Since the promulgation of the Emergency decrees regarding work permits in Thailand analysts seem increasingly convinced that regulations regarding time, place, and manner of work in Thailand have loosened. In the past, Thai work permit regulations (and the enforcement agencies associated therewith) viewed the rules very strictly when it came to the specific locations where foreigners could undertake labor, the specific functions foreigners could perform, and the timing of when a foreign worker could begin working. For example, foreign temporary workers had to await issuance of a work permit book or temporary work document in order to begin working. Meanwhile, those issued with long term work permits were at one time restricted to performing their job only within the premises of the business acting as the work permit sponsor. Later, the geographic scope of labor endeavor was expanded to allow foreigners to undertake work throughout a specific province in Thailand. However, under any circumstances the foreign national with work authorization had to be circumspect in their endeavors as the work activities they undertook had to fall within the boundaries of the job description specified within the provisions of the work permit itself.

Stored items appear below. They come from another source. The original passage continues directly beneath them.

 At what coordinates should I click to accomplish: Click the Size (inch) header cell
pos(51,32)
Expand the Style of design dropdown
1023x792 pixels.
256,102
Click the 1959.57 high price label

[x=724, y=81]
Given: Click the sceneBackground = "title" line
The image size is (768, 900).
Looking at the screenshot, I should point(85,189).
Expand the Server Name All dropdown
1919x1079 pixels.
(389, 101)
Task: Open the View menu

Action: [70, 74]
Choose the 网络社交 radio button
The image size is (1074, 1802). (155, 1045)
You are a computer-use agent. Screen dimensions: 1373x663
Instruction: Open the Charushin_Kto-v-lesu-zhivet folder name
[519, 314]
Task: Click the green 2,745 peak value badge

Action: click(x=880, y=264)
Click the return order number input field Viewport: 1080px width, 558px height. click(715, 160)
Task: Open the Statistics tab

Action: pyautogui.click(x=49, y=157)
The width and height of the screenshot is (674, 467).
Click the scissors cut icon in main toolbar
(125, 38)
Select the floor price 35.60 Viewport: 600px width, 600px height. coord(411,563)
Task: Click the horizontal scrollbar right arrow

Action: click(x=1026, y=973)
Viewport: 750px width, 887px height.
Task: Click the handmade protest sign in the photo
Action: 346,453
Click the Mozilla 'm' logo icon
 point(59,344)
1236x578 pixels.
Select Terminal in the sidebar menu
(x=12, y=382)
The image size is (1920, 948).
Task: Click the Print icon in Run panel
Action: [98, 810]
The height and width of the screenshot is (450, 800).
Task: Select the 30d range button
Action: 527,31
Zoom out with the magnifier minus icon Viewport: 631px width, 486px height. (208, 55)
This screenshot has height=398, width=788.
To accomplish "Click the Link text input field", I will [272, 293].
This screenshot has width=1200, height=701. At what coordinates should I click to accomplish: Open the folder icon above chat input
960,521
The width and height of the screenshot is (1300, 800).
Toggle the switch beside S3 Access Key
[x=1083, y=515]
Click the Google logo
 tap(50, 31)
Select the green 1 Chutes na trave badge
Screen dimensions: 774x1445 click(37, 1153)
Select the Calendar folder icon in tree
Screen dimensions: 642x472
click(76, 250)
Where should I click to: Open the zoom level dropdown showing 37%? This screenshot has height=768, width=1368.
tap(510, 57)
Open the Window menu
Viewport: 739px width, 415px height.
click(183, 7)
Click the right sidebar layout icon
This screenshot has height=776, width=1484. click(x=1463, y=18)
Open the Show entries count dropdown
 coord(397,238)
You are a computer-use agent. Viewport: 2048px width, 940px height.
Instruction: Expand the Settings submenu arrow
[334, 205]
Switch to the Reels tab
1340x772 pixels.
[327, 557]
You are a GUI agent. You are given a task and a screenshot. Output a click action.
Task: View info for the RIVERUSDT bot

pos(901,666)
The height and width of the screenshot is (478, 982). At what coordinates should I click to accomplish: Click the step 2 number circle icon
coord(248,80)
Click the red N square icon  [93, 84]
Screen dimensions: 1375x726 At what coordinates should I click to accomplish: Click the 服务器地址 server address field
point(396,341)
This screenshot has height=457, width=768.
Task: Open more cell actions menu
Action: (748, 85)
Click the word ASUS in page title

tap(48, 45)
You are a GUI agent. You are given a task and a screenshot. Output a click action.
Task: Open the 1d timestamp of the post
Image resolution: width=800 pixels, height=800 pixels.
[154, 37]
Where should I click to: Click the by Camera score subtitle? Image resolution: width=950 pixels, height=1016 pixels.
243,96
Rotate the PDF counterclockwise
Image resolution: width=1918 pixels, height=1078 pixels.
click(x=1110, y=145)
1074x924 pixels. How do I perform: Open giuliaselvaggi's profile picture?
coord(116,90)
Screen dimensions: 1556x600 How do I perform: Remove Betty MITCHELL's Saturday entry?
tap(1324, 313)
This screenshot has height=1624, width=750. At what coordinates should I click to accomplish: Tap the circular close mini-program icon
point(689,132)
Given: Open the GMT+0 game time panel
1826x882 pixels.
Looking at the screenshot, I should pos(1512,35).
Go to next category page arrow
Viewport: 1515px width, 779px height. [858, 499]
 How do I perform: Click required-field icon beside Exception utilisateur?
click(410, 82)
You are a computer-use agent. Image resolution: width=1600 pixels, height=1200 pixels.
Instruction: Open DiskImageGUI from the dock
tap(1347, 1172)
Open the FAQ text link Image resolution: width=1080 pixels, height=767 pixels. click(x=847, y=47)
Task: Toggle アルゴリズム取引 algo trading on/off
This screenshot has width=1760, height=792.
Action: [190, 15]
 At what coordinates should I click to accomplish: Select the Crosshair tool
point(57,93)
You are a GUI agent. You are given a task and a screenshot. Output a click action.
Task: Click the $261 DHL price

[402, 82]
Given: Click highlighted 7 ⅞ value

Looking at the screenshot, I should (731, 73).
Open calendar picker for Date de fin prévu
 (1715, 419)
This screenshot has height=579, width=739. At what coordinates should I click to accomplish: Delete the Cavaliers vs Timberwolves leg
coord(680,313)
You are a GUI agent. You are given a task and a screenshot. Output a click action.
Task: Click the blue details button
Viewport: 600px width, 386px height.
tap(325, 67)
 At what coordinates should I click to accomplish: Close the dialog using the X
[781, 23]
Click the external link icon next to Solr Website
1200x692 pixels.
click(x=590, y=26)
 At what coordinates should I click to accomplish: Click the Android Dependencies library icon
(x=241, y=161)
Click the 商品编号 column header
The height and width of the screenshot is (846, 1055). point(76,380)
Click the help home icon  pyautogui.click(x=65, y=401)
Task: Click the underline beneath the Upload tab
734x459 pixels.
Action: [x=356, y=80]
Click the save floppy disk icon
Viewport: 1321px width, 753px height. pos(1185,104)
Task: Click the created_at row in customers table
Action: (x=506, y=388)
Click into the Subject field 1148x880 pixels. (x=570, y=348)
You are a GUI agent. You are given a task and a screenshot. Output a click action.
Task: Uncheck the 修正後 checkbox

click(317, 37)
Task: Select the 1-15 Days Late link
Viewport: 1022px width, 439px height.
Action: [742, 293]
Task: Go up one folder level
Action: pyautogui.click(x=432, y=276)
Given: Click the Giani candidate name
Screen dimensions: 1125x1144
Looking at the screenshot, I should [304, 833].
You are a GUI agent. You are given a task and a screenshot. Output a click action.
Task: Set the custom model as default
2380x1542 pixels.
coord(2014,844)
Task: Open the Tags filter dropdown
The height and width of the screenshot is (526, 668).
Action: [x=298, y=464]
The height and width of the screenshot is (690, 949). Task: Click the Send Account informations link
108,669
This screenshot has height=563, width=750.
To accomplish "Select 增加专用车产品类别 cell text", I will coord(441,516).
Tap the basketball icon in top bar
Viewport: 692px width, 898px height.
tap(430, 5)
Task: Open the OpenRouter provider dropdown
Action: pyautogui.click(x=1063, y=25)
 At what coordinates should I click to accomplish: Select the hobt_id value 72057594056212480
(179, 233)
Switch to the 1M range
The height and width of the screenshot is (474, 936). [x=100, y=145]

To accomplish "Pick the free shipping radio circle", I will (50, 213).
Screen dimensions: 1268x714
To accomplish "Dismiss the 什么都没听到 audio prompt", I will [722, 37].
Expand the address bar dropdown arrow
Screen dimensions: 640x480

Pursuant to the provisions of the second emergency decree regarding the management of foreign workers in Thailand it appears that many of the restrictions regarding geographic scope of activity have been lifted. Meanwhile, the strict scrutiny of job functions appears to be a thing of the past as well (although a list of occupations restricted to Thai nationals is still in force so long as the activity in question is not specifically in violation of that list the foreign worker should be free from sanction). Furthermore, it appears that certain temporary workers who are brought into Thailand for a short period of time may be able to perform their function in a much more immediate manner compared to the past as, depending upon circumstances and subject to the aforementioned list of restricted activity, many workers may be able to immediately begin performing their functions.

The Return of the One Year Multiple Entry Visa?

It would seem that there is another possible change to Thai regulations regarding work authorization and business visas in Thailand. Apparently, regulations now stipulate that some of those working for a foreign company in Thailand (such as a Representative Office) are no longer required to obtain a work permit. This new exemption apparently only extends to Directors of such organizations. Furthermore, it appears that so-called Amity Treaty Companies (those corporations certified as American and therefore accorded protections pursuant to the US-Thai Treaty of Amity) are now subject to such exemption. Under such circumstances the directors of such companies are able to apply for a 1 year multiple entry visa from their country of origin. As of the time of this writing, this blogger has yet to personally deal with a matter arising under these new rule changes, but the creation of new immigration options is always noteworthy. It should be noted that these regulatory changes appear to be exclusive to Labor matters. Thai immigration regulations have not changed with respect to the rules regarding visa extension in the Kingdom. At the present time a work permit appears to still be required for those wishing to remain in the Kingdom long term via a Thai business visa extension application.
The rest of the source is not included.